### GIVEN EXERCISE
Copy the material below word for word, everything from its first line down to the line containing "click(19, 685)", with both ends included.

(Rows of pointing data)
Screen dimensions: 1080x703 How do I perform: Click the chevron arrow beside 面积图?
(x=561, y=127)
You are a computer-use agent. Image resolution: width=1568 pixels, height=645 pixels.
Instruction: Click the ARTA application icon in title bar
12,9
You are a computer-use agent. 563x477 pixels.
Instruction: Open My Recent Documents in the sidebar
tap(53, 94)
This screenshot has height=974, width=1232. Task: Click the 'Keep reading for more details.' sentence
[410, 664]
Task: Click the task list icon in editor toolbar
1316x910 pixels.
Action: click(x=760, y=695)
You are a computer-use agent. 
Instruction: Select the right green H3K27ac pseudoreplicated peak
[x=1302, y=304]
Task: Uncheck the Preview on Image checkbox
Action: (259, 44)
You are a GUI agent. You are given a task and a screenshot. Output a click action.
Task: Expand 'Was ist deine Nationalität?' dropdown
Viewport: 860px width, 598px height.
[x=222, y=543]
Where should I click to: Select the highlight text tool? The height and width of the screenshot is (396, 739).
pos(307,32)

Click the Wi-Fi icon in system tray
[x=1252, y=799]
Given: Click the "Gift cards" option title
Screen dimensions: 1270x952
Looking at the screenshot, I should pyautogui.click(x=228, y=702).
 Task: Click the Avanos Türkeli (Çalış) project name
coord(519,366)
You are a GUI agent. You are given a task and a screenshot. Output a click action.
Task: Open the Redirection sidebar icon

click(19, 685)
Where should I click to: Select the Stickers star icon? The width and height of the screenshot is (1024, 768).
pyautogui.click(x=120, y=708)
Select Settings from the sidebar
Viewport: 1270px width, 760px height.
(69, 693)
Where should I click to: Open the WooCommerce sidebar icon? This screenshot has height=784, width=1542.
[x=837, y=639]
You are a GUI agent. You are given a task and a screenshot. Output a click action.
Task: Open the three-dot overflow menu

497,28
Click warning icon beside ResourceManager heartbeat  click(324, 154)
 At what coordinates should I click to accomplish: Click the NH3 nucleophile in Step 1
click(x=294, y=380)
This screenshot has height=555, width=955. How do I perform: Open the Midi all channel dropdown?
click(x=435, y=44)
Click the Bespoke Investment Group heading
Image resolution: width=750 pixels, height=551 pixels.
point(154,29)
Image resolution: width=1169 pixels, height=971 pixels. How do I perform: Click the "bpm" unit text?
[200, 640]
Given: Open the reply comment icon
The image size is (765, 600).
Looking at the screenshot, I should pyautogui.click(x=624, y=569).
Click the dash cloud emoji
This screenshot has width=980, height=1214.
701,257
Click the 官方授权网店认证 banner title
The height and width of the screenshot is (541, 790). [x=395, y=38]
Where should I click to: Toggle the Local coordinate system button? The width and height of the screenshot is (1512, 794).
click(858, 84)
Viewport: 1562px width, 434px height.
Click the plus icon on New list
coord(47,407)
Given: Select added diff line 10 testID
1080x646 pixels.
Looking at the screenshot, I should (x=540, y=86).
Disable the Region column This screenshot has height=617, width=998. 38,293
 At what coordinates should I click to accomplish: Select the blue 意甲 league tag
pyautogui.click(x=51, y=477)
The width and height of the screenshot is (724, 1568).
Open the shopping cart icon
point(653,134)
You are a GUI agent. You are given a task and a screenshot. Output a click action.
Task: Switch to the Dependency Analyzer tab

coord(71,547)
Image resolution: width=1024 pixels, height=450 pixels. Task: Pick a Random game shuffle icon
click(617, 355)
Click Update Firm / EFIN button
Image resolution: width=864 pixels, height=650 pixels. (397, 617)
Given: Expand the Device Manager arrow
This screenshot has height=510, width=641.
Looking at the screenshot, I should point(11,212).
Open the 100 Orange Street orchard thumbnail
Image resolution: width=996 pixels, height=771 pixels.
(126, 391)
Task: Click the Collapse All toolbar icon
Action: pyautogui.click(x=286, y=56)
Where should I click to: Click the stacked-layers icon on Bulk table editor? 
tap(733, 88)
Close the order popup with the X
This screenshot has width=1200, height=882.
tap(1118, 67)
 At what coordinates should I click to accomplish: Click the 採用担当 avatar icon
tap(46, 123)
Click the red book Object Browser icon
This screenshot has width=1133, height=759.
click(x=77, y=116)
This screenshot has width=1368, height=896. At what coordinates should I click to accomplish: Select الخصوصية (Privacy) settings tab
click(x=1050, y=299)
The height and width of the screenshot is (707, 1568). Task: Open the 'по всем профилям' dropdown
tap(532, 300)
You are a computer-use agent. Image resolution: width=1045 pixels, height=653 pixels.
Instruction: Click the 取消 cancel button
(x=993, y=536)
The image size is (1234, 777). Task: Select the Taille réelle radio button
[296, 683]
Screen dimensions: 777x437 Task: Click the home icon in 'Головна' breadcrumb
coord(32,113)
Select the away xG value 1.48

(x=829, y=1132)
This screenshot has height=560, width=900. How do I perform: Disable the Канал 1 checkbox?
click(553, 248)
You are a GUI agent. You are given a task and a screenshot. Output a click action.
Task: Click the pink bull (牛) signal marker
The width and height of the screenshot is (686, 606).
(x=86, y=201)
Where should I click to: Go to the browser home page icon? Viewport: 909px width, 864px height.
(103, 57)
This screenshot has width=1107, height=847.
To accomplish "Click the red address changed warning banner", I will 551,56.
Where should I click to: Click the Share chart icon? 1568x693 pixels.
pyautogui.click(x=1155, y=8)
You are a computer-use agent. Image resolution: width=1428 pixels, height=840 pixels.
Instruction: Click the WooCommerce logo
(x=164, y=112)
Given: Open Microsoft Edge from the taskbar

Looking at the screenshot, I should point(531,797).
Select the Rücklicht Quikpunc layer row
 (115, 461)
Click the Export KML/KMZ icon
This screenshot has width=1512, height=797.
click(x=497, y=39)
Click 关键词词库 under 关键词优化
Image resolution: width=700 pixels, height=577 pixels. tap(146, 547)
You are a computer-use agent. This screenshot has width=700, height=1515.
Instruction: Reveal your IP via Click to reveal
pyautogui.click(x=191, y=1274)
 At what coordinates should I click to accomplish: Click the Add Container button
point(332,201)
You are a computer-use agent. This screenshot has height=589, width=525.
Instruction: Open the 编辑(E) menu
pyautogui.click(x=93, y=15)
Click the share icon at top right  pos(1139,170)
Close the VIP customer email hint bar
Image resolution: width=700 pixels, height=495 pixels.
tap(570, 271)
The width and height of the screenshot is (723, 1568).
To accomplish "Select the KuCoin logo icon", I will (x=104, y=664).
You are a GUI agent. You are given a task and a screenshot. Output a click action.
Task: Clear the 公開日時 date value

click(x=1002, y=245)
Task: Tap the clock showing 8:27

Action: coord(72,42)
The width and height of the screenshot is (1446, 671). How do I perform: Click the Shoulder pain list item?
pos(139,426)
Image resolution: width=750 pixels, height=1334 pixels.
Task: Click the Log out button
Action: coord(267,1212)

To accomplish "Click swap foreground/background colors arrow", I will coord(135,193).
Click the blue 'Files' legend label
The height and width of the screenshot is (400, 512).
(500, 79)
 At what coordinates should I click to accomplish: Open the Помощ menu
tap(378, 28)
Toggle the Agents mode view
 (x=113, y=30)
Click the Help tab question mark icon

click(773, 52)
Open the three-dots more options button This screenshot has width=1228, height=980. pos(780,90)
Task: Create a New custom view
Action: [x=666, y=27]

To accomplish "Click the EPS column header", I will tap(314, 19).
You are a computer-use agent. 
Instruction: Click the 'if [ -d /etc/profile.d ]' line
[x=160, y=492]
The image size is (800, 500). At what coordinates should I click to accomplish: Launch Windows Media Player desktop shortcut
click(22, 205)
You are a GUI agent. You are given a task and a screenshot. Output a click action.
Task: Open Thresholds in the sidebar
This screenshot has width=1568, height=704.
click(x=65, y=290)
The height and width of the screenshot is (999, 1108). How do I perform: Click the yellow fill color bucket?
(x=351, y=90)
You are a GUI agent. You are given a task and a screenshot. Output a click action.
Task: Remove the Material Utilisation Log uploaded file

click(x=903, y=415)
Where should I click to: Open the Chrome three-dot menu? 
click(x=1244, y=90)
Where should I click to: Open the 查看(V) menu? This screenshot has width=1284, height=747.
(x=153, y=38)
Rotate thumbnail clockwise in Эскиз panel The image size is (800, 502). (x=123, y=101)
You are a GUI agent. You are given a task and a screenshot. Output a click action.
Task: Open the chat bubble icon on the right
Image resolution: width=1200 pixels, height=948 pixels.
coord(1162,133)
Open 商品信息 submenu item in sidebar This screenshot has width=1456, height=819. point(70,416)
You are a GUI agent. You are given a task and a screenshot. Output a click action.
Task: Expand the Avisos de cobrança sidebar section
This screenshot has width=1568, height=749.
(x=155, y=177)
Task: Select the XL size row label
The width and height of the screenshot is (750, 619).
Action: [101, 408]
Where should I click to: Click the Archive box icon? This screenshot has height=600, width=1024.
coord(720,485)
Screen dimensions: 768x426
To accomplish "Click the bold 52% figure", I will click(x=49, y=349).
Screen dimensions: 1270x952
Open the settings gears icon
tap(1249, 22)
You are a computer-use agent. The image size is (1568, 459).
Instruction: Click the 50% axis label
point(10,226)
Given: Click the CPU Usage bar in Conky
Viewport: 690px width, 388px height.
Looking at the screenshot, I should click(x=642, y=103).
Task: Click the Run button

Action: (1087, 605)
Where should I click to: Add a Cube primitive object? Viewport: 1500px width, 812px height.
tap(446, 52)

### RESULT OF THIS EXERCISE
Screen dimensions: 1080x703 How do I perform: Click the chevron arrow beside 面积图?
(x=561, y=127)
You are a computer-use agent. Image resolution: width=1568 pixels, height=645 pixels.
Instruction: Click the ARTA application icon in title bar
12,9
You are a computer-use agent. 563x477 pixels.
Instruction: Open My Recent Documents in the sidebar
tap(53, 94)
This screenshot has height=974, width=1232. Task: Click the 'Keep reading for more details.' sentence
[410, 664]
Task: Click the task list icon in editor toolbar
1316x910 pixels.
Action: click(x=760, y=695)
You are a computer-use agent. 
Instruction: Select the right green H3K27ac pseudoreplicated peak
[x=1302, y=304]
Task: Uncheck the Preview on Image checkbox
Action: (259, 44)
You are a GUI agent. You are given a task and a screenshot. Output a click action.
Task: Expand 'Was ist deine Nationalität?' dropdown
Viewport: 860px width, 598px height.
[x=222, y=543]
Where should I click to: Select the highlight text tool? The height and width of the screenshot is (396, 739).
pos(307,32)

Click the Wi-Fi icon in system tray
[x=1252, y=799]
Given: Click the "Gift cards" option title
Screen dimensions: 1270x952
Looking at the screenshot, I should pyautogui.click(x=228, y=702).
 Task: Click the Avanos Türkeli (Çalış) project name
coord(519,366)
You are a GUI agent. You are given a task and a screenshot. Output a click action.
Task: Open the Redirection sidebar icon

click(19, 685)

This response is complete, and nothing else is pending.